§ **BRIEF**
Would you reproduce exactly the lines below from the one holding "800x554 pixels." through the one holding "the 价格 filter", inclusive, and no others?

Start of SUPPLIED MATERIAL

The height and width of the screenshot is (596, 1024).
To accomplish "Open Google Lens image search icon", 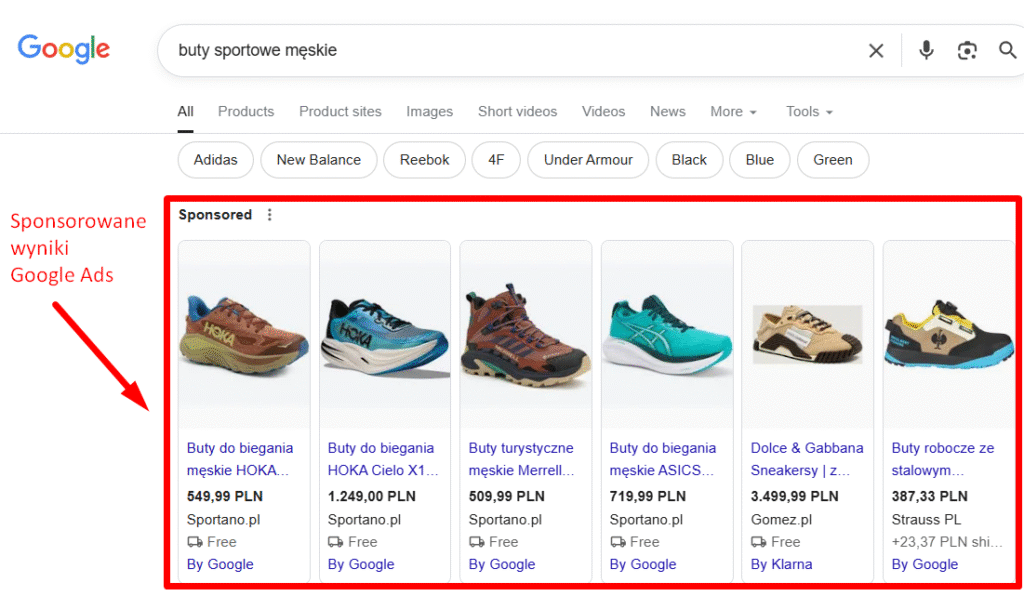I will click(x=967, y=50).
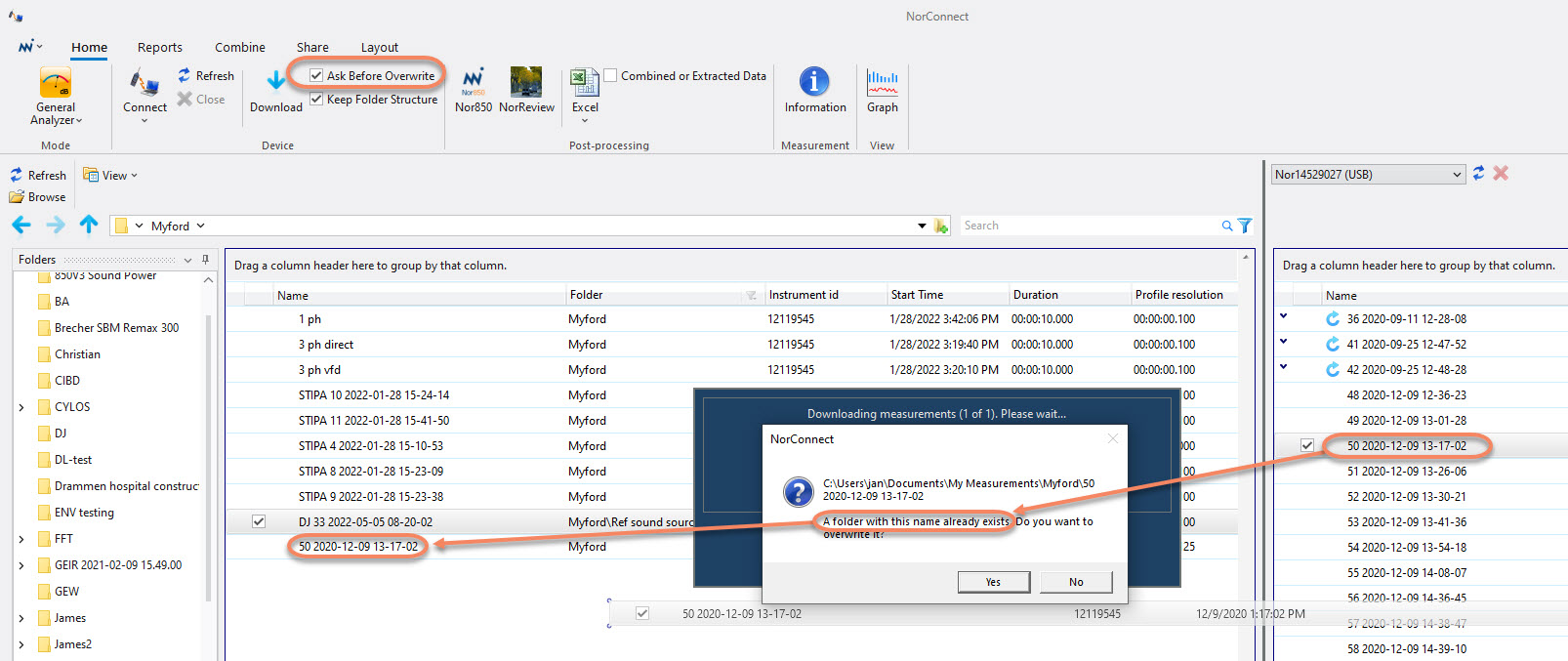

End of SUPPLIED MATERIAL
Start of SUPPLIED MATERIAL

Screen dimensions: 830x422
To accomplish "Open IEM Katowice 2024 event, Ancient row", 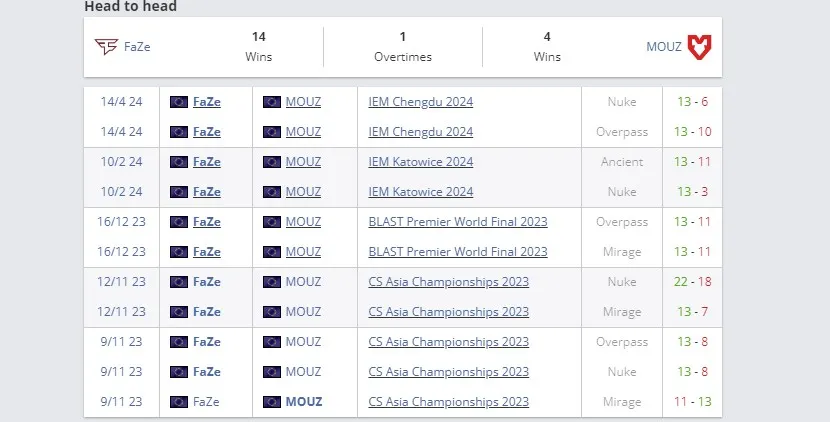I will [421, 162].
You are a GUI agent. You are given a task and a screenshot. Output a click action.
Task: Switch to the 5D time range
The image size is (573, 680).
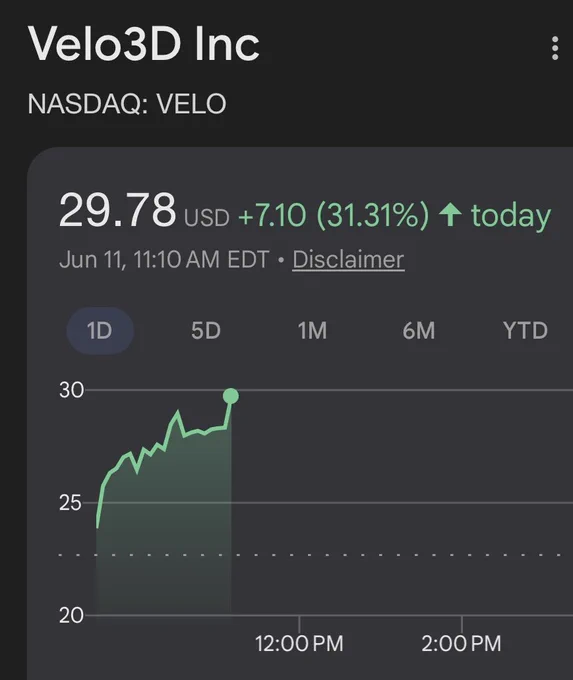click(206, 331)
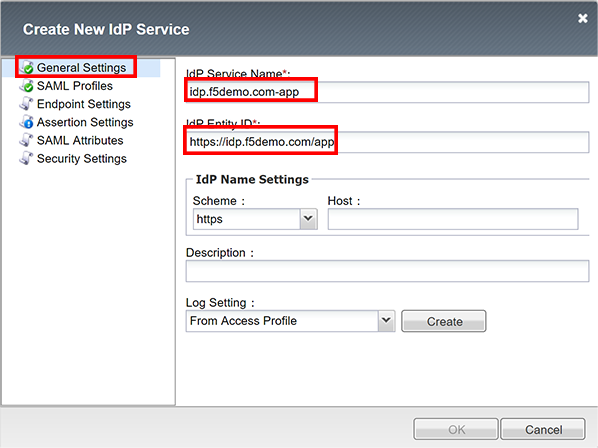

End of SUPPLIED MATERIAL
Start of SUPPLIED MATERIAL

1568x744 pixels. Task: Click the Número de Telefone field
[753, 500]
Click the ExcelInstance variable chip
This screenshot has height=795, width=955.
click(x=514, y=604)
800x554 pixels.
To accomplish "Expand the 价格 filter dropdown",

End of SUPPLIED MATERIAL

§ **EXERCISE ANSWER**
800x554 pixels.
To accomplish "Expand the 价格 filter dropdown",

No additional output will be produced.